== TASK BRIEF ==
Could you restate every entry word for word, leaving the pictures out?

*** INFORMATION PROVIDED Section Begins ***

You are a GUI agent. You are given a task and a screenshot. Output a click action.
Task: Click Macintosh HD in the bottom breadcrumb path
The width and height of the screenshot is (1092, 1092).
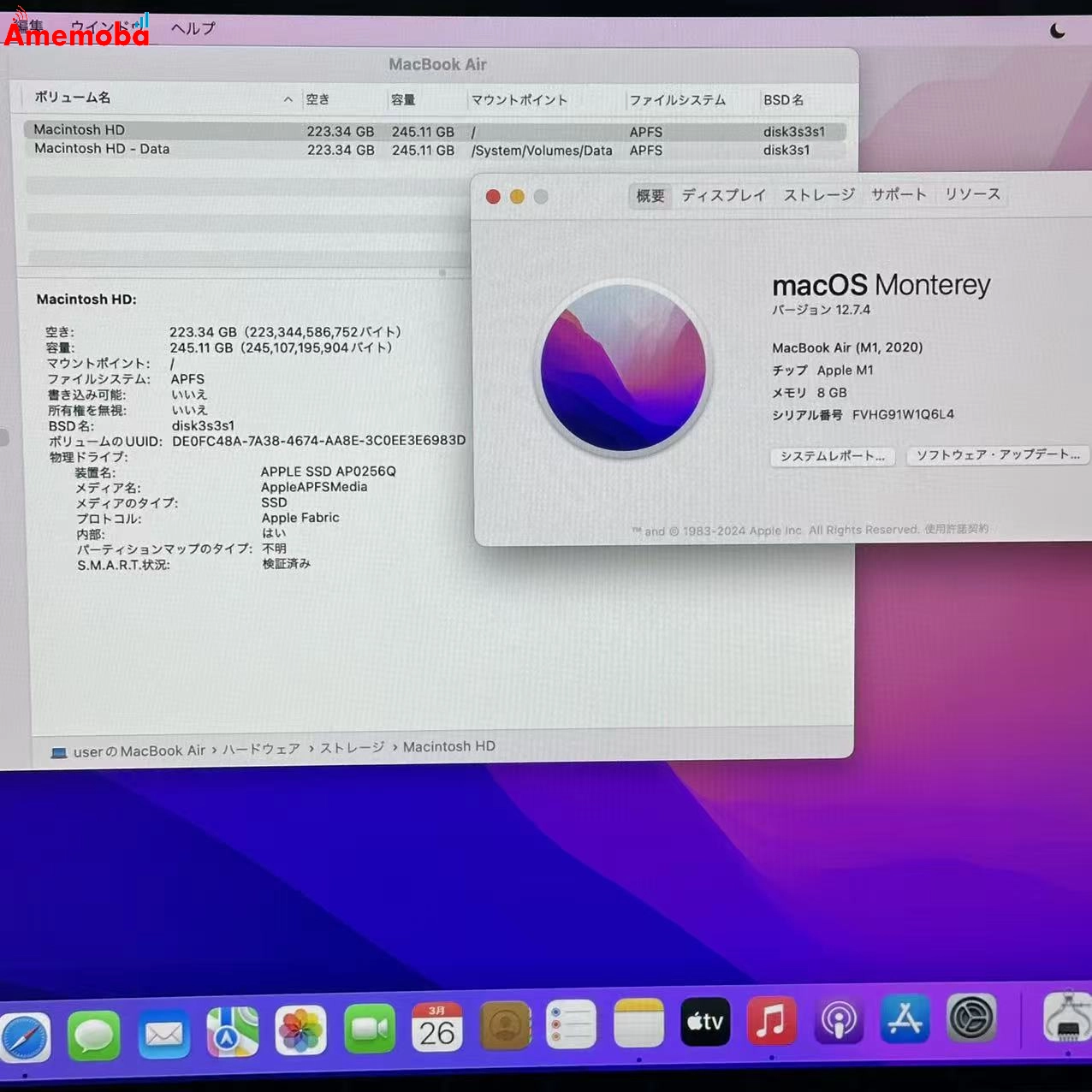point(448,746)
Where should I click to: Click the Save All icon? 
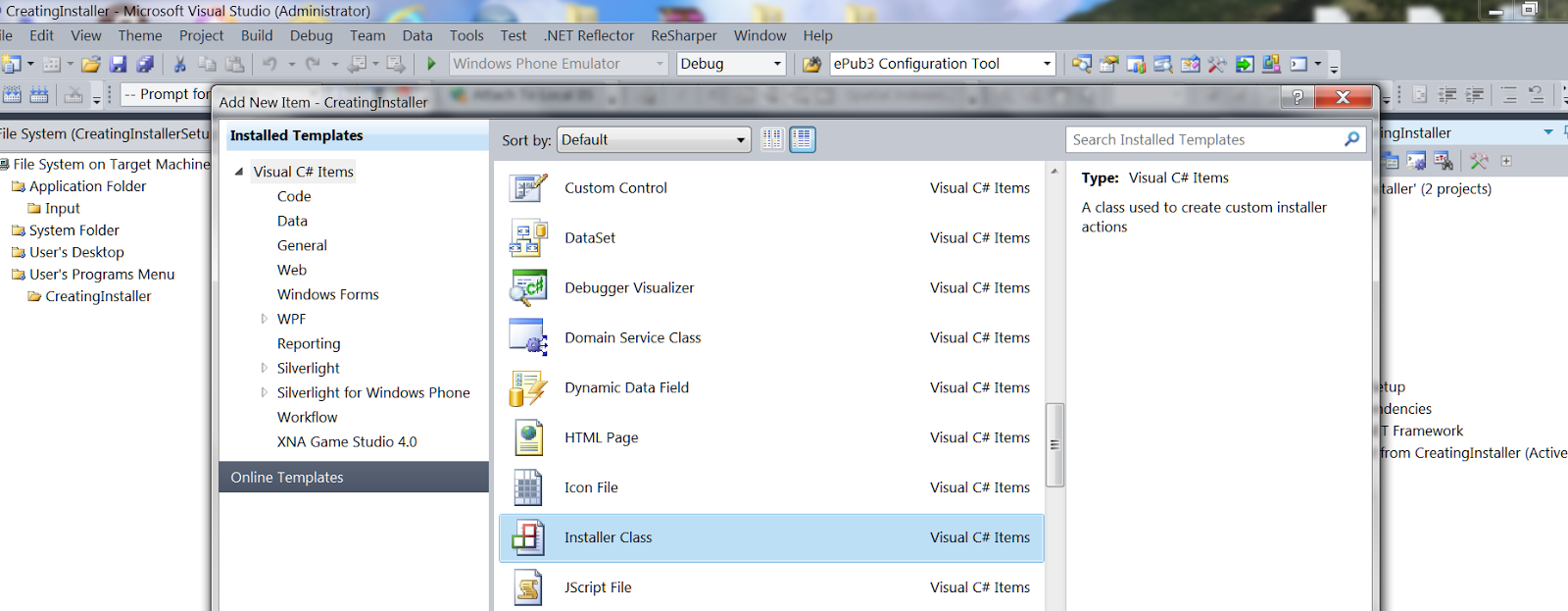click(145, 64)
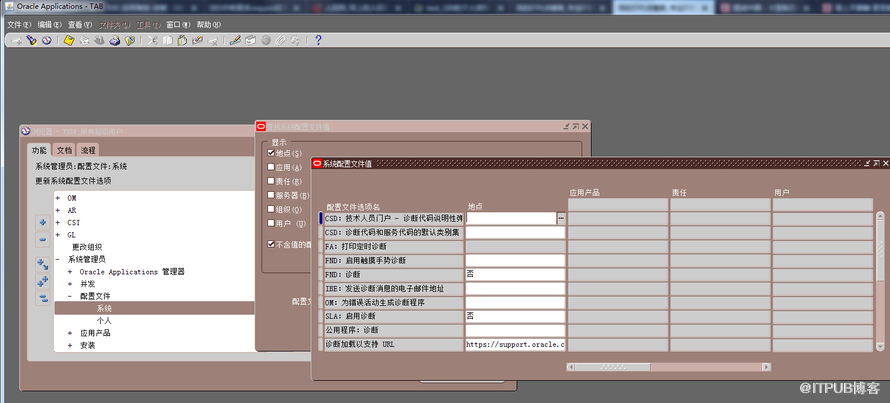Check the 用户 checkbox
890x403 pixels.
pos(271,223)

*** INFORMATION PROVIDED Section Ends ***

== ANSWER TO THE PROBLEM ==
You are a GUI agent. You are given a task and a screenshot. Output a click action.
Task: Click Macintosh HD in the bottom breadcrumb path
The width and height of the screenshot is (1092, 1092).
point(448,746)
Where should I click to: Click the Save All icon? 
click(145, 64)
Check the 用户 checkbox
890x403 pixels.
pos(271,223)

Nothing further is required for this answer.